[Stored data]
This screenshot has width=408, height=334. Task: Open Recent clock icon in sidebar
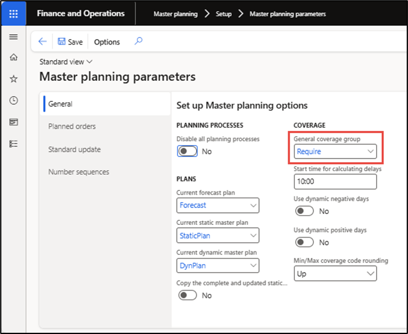[13, 101]
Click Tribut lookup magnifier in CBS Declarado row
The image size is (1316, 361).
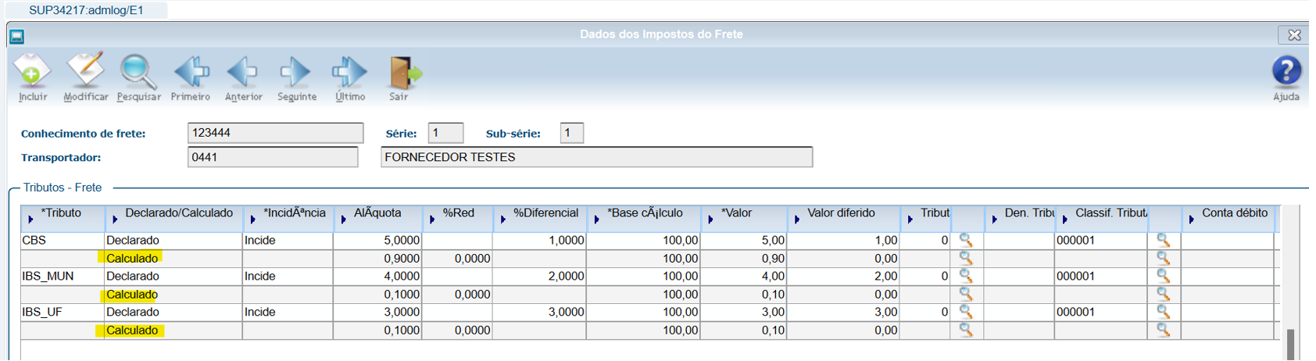pos(966,240)
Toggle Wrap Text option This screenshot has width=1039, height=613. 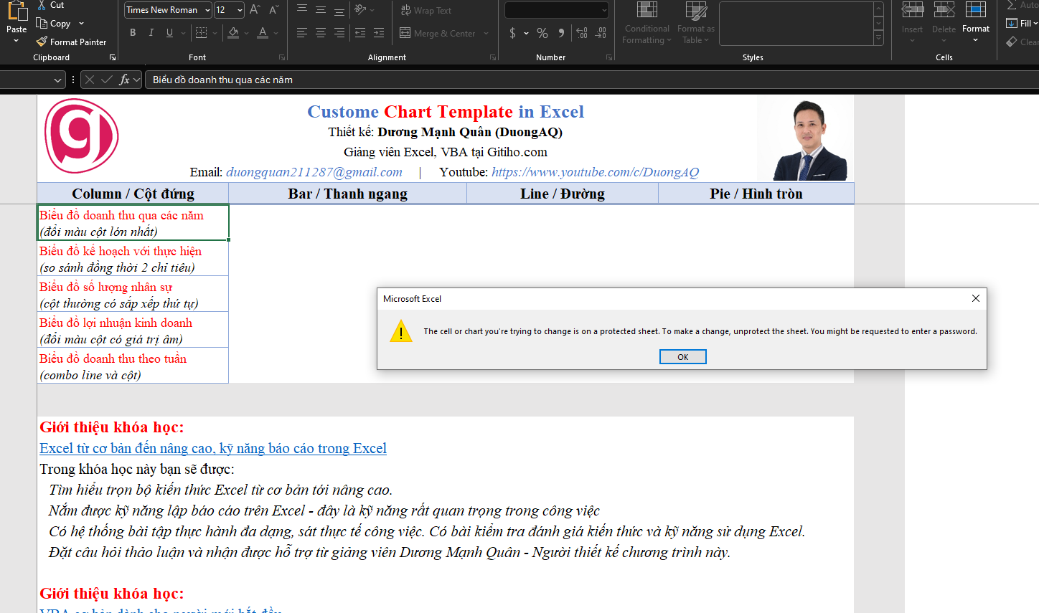tap(426, 10)
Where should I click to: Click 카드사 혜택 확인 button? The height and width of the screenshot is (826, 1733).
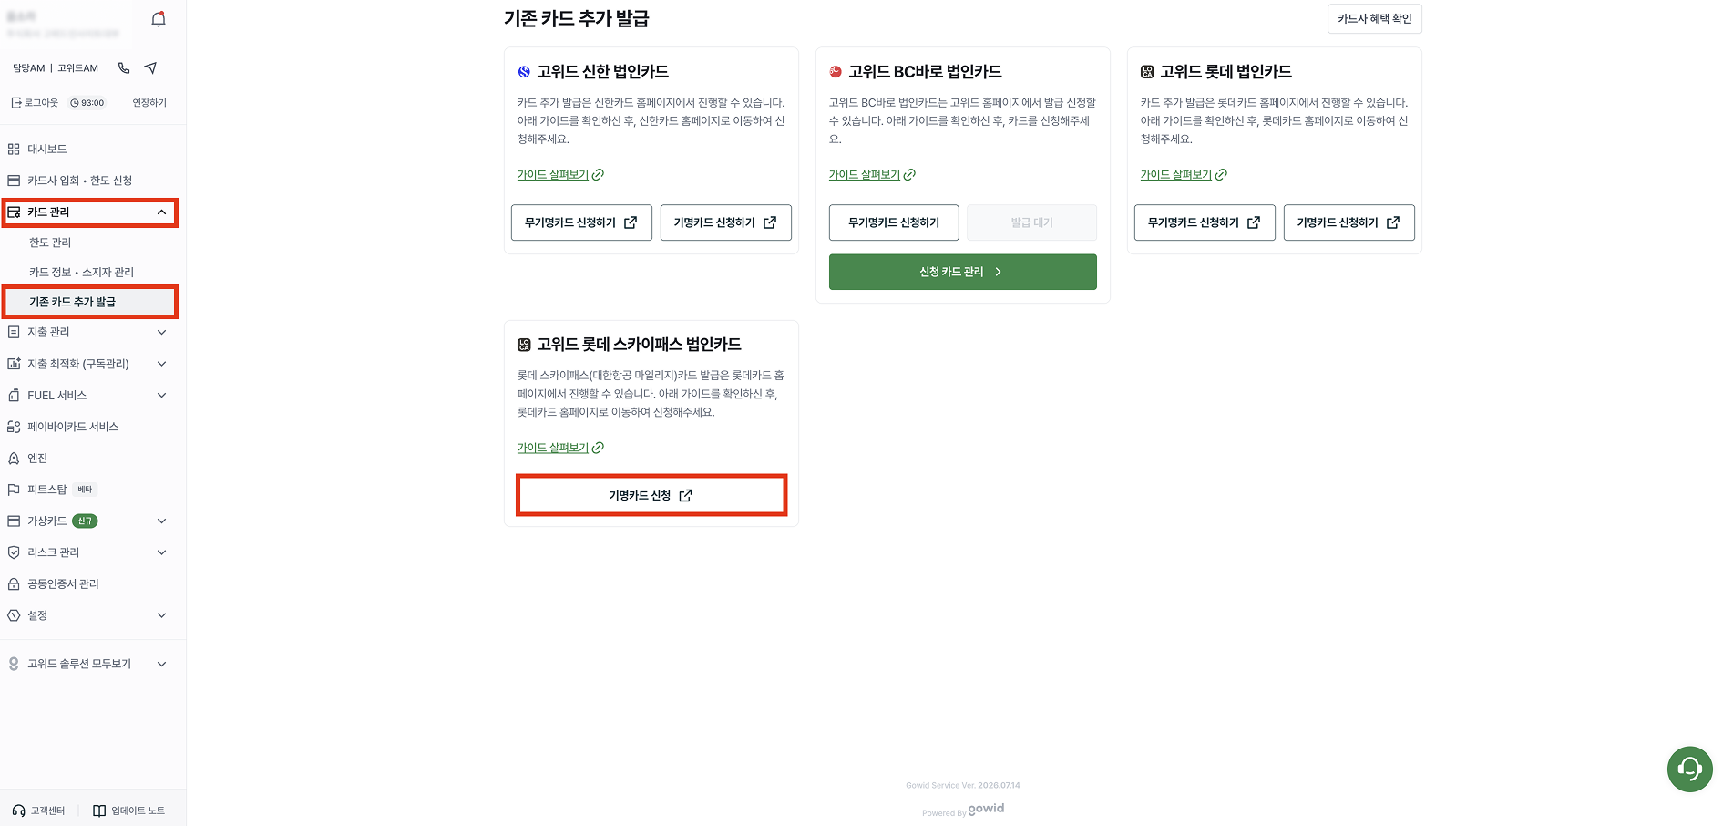coord(1374,18)
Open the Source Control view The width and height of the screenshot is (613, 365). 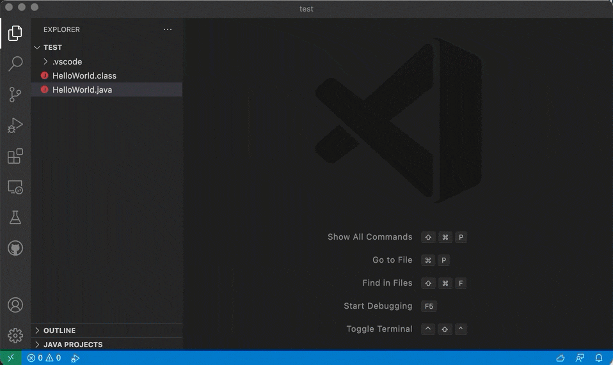(15, 95)
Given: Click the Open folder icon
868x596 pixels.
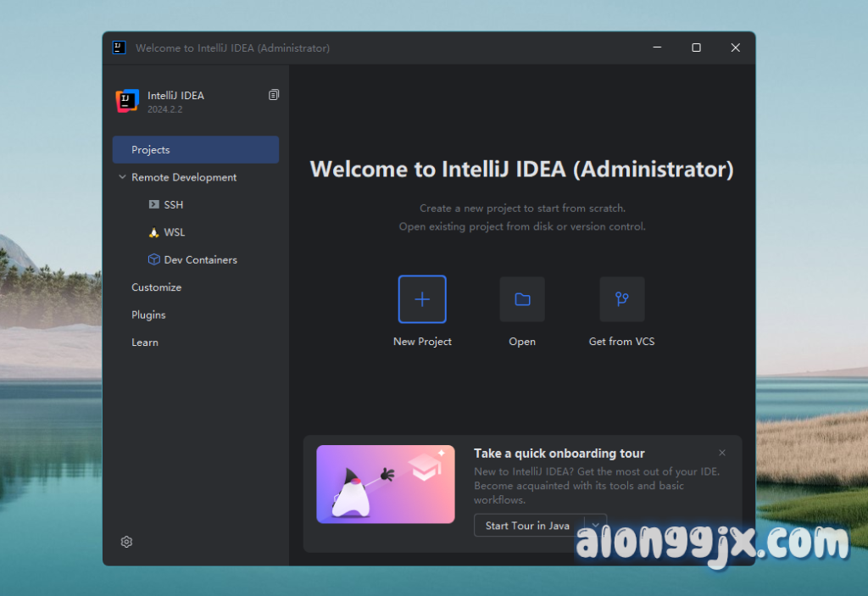Looking at the screenshot, I should 522,299.
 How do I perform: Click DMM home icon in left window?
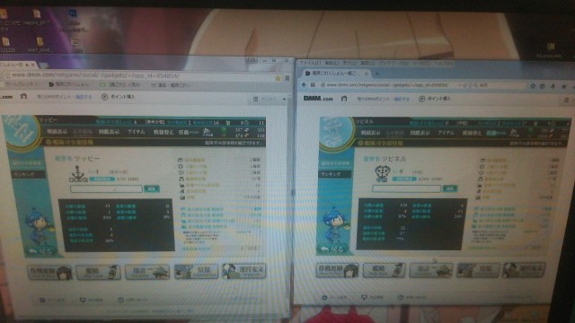click(24, 96)
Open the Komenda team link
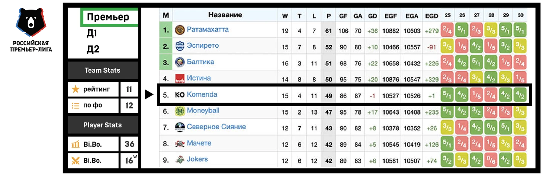 tap(202, 94)
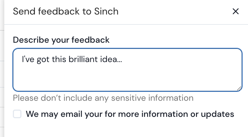
Task: Click the X icon beside the dialog title
Action: 235,12
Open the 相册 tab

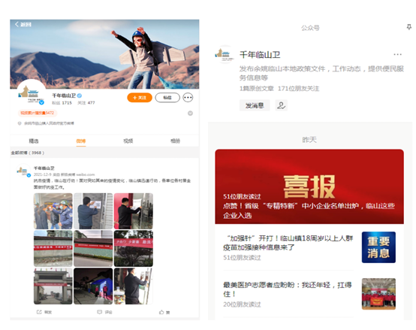(175, 141)
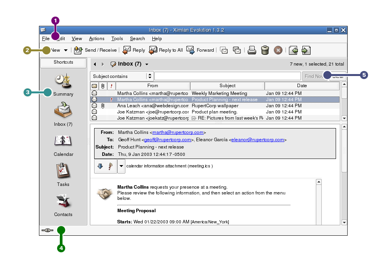Open the Tools menu

(117, 39)
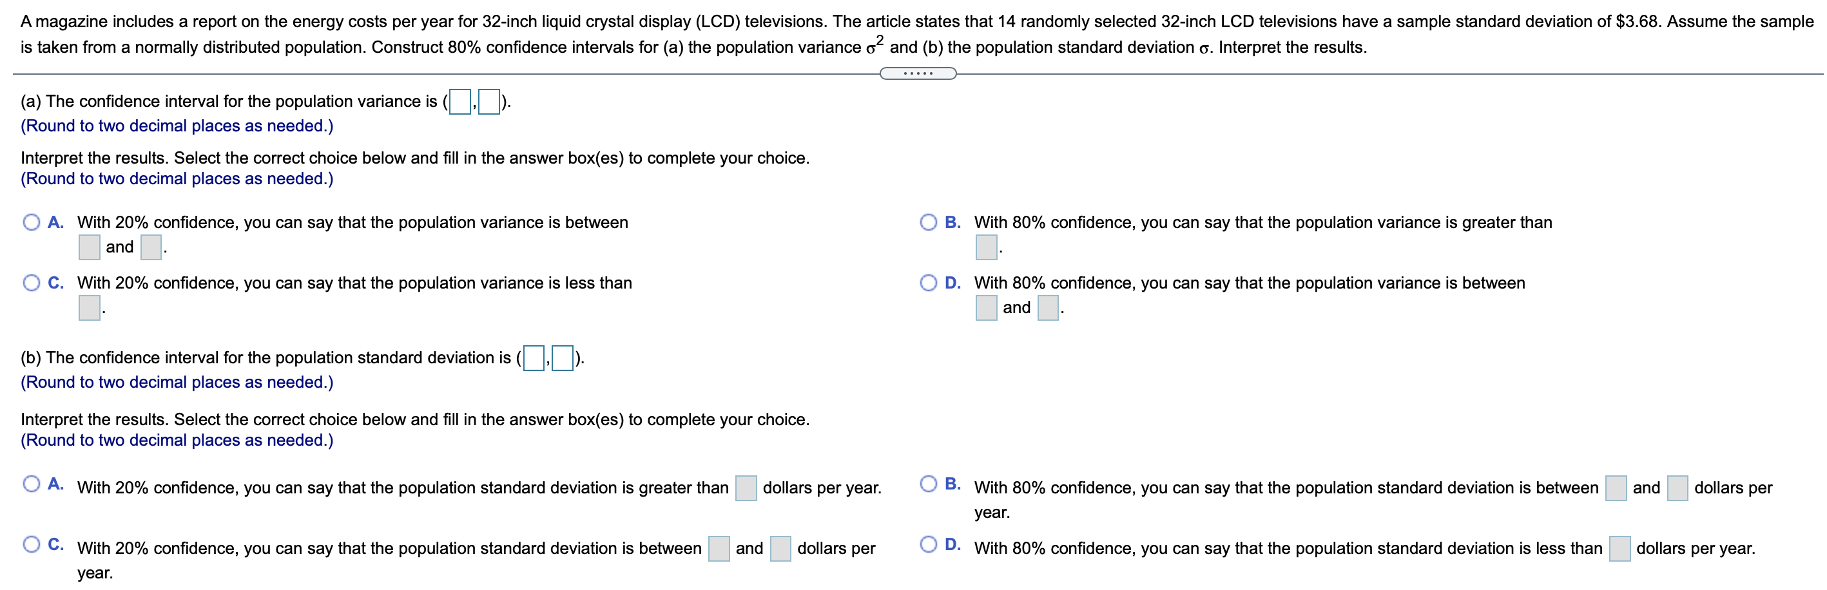Expand the dotted divider handle

point(918,74)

▸ Your goal
Each line from the one containing "Given: Click the Open folder icon" through the last line of the data should be written out exactly. Skip the pictures, and add no other lines.

▸ Solution below
Given: Click the Open folder icon
868x596 pixels.
Looking at the screenshot, I should 522,299.
 How do I perform: Click DMM home icon in left window?
click(24, 96)
Open the Komenda team link
 tap(202, 94)
Task: Click the X icon beside the dialog title
Action: 235,12
Open the 相册 tab

(175, 141)
Open the Tools menu

(117, 39)
Expand the dotted divider handle

point(918,74)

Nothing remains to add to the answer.